Adapting Ferritin, a Naturally Occurring Protein Cage, to Modulate Intrinsic Agonism of OX40.
Whitney ShatzCaleigh M AzumayaBrandon LeonardIvan VuongJawahar SudhamsuAlexis L RohouPeter LiuWendy SandovalKarenna BolSaeed IzadiPatrick G HolderCraig BlanchetteRemo PerozzoRobert F KelleyYogeshvar N KaliaPublished in: Bioconjugate chemistry (2024)
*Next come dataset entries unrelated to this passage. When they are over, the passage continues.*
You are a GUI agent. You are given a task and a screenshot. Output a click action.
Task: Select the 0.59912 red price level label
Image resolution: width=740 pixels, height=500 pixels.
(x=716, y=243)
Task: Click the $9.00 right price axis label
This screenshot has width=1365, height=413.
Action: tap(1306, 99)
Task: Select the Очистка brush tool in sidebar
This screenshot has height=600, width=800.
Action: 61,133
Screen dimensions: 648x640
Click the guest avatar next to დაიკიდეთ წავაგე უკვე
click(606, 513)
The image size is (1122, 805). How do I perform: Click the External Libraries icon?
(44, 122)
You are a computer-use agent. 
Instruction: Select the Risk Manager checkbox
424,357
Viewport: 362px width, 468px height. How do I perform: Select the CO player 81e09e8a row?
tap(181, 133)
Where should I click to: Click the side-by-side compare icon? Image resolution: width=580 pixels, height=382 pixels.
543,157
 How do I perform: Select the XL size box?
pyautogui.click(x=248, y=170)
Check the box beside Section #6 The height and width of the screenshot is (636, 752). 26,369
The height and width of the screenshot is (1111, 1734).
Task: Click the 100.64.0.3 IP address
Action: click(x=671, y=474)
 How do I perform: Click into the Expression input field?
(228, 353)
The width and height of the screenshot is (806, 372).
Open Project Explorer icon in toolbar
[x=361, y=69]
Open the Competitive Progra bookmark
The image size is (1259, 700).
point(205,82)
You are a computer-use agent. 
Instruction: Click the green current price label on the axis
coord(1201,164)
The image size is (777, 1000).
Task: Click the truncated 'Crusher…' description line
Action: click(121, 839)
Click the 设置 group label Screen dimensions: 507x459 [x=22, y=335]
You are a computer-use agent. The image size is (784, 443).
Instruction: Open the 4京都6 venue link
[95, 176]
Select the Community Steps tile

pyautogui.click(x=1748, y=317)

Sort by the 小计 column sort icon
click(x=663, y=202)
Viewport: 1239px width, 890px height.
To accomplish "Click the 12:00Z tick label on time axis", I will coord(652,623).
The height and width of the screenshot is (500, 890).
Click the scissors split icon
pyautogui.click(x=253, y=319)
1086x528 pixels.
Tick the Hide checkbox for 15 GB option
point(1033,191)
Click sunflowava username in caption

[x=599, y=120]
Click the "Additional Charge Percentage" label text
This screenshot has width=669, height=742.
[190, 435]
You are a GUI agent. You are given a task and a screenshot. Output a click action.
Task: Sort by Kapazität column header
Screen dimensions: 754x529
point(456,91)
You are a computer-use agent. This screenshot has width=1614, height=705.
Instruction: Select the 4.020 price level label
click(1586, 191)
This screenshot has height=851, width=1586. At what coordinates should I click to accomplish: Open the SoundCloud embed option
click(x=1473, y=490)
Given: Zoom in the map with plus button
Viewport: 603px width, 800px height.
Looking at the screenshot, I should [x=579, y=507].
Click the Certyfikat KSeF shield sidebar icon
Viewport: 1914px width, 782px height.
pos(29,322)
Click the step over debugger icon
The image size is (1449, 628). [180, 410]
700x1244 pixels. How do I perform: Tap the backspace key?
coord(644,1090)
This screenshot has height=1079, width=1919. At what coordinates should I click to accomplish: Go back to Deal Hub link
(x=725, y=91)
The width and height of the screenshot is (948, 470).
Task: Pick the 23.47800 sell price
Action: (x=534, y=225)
Ferritin is a multivalent, self-assembling protein scaffold found in most human cell types, in addition to being present in invertebrates, higher plants, fungi, and bacteria, that offers an attractive alternative to polymer-based drug delivery systems (DDS). In this study, the utility of the ferritin cage as a DDS was demonstrated within the context of T cell agonism for tumor killing. Members of the tumor necrosis factor receptor superfamily (TNFRSF) are attractive targets for the development of anticancer therapeutics. These receptors are endogenously activated by trimeric ligands that occur in transmembrane or soluble forms, and oligomerization and cell-surface anchoring have been shown to be essential aspects of the targeted agonism of this receptor class. Here, we demonstrated that the ferritin cage could be easily tailored for multivalent display of anti-OX40 antibody fragments on its surface and determined that these arrays are capable of pathway activation through cell-surface clustering. Together, these results confirm the utility, versatility, and developability of ferritin as a DDS.